What to do:
- A) Decide whether each statement agrees with the forum thread below, and answer yes or no with the deciding words quoted from it: (i) SpecialMangeTout3 writes that dh cannot cope with strong emotions; (ii) Theydontwantme says small talk comes easily to them; (iii) Imdunfer calls fear of making inappropriate comments the only mechanism at work.
- B) Carry on the forum thread below, picking up after its final post.

Text:
--- --- ---

I found where it doesn’t work well with the people I know is to translate that into ‘putting yourself in someine else shoes’ which I feel is a very different meaning of empathy.

OP posts:
SpecialMangeTout3 · 27/01/2026 18:30

@Theydontwantme yes my dh brain switches off. He can’t cope with my emotions, esp strong ones. Too overwhelming for him.

OP posts:
Imdunfer · 27/01/2026 18:39

Theydontwantme · 27/01/2026 17:34

So really in social situations what are they masking? I dislike social situations, I find it loud and I’m bloody awkward as I can’t do small talk. My ADHD just shuts off with small talk and conversations that it finds boring. Not because I think the person is boring and I’d never be rude, it’s all on me. I would never try and steer a conversation away just because I feel awkward or downplay it. Do ASD brains just switch off when people start to talk about emotions? My mum will steer the conversation away, end it, move it on, but I find I really offensive. I’ve had to listen to things that don’t really interest me so what’s the difference?

I think they don't understand, and can be very afraid of making inappropriate comments so switch off instead. One of many mechanisms going on, I think.

Theydontwantme · 27/01/2026 19:14

Imdunfer · 27/01/2026 18:39

I think they don't understand, and can be very afraid of making inappropriate comments so switch off instead. One of many mechanisms going on, I think.

So they can unintentionally deny your reality because they don’t know what to do or say? If it doesn’t exist then they don’t have to acknowledge anything or acknowledge their own short comings. So my mums defensive behaviour to deny and steer away has just handed me all the weight of responsibility. Plus made me feel stupid for having emotions and needing people to talk to to regulate.

--- --- ---

Stored data:
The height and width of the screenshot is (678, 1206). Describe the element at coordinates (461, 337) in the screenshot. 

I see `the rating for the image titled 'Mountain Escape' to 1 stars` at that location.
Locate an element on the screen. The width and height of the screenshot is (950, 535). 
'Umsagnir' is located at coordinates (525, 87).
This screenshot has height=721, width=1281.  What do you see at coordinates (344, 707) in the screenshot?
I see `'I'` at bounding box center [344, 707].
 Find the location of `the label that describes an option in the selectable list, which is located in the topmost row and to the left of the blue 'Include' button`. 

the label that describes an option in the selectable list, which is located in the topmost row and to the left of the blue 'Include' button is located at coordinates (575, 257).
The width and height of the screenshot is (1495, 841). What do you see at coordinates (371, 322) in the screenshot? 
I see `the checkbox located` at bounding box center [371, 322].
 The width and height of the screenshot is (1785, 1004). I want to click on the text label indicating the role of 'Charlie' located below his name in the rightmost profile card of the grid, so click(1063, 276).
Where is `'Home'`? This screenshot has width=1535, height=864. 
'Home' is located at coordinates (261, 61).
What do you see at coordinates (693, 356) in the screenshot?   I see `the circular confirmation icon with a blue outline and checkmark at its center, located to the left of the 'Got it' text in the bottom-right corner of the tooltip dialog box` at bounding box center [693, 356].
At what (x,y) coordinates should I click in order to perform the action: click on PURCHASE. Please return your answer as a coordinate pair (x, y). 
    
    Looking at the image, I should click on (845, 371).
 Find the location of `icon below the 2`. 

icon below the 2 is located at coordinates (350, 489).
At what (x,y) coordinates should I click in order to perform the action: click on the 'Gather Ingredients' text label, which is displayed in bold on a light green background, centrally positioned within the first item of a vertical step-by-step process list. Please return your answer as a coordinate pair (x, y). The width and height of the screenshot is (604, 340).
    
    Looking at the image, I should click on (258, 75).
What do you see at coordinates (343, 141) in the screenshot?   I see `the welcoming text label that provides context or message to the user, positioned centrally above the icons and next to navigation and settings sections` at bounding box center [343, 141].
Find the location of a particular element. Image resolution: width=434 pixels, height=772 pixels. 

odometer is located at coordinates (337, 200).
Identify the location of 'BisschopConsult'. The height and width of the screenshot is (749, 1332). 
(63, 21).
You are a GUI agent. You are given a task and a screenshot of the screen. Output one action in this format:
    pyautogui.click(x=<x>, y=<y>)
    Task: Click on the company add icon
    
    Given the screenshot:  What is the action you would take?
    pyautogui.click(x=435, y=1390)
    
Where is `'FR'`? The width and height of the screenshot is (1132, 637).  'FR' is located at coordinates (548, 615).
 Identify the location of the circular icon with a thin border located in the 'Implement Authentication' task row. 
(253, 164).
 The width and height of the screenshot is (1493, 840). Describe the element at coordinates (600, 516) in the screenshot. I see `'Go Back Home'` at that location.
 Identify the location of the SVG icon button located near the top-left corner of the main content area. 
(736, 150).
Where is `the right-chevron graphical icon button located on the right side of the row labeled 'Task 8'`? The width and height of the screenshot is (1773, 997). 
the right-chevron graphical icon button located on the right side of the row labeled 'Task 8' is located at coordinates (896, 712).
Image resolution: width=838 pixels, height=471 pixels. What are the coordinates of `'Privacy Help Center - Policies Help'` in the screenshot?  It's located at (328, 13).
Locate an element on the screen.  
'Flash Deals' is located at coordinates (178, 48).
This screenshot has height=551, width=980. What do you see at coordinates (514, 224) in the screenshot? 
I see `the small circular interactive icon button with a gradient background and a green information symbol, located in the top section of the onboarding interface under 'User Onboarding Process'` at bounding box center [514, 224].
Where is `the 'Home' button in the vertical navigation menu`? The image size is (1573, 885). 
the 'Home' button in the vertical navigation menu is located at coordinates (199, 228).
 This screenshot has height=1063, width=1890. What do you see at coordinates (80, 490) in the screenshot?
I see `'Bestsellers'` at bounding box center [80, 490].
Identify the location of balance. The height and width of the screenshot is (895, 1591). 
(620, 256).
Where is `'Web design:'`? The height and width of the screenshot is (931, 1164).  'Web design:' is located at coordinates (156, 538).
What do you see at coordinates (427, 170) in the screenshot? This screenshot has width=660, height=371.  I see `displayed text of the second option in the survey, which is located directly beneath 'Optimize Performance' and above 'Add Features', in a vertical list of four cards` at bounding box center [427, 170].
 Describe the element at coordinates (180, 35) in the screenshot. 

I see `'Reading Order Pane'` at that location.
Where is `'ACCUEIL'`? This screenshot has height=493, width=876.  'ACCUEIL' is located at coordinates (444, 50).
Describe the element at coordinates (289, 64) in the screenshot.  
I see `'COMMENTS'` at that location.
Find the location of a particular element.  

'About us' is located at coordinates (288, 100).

--- --- ---

Solved problems:
- A)
(i) Yes: "He can’t cope with my emotions, esp strong ones."
(ii) No: "I can’t do small talk."
(iii) No: "One of many mechanisms going on, I think."

- B)
Theydontwantme · 27/01/2026 19:18

I feel like I’ve been denied a part of life I’ve needed to exist, just because she hasn’t needed it. I’ve tried to live in a world without emotional connection and people to talk to and people in general really.

Imdunfer · 27/01/2026 19:25

Theydontwantme · 27/01/2026 19:14

So they can unintentionally deny your reality because they don’t know what to do or say? If it doesn’t exist then they don’t have to acknowledge anything or acknowledge their own short comings. So my mums defensive behaviour to deny and steer away has just handed me all the weight of responsibility. Plus made me feel stupid for having emotions and needing people to talk to to regulate.

Edited

Sadly I think this is correct. While they can learn to behave "better" under ideal conditions, they aren't choosing their behaviour and they really can't behave otherwise esprecially when under stress.

This is what I observe, anyway.

We moved house 4 years ago.. it blew my OH apart and he began to refer to "my house" when we had been joint owners for 44 years. He had a mental breakdown (i will never forget seeing him stand in Tesco and begin to panic over a choice of cheese) followed by 4 years of a succession of serious health problems. And he is triggered by medical situations and by being out of control.

All that ended on January 6th this year.

This week, he has suddenly been able to remember what he needs to do to make me feel valued and human. I can't trust it, it may disappear at any time, but I'm hanging onto it for grim death right now!

And when it disappears, as it inevitably will, I will remind myself that he doesn't choose to be how he is.

Imdunfer · 27/01/2026 19:26

Theydontwantme · 27/01/2026 19:18

I feel like I’ve been denied a part of life I’ve needed to exist, just because she hasn’t needed it. I’ve tried to live in a world without emotional connection and people to talk to and people in general really.

I'm so sorry TDWM, I hope you can find your soul mate somewhere.

Theydontwantme · 27/01/2026 19:46

Imdunfer · 27/01/2026 19:26

I'm so sorry TDWM, I hope you can find your soul mate somewhere.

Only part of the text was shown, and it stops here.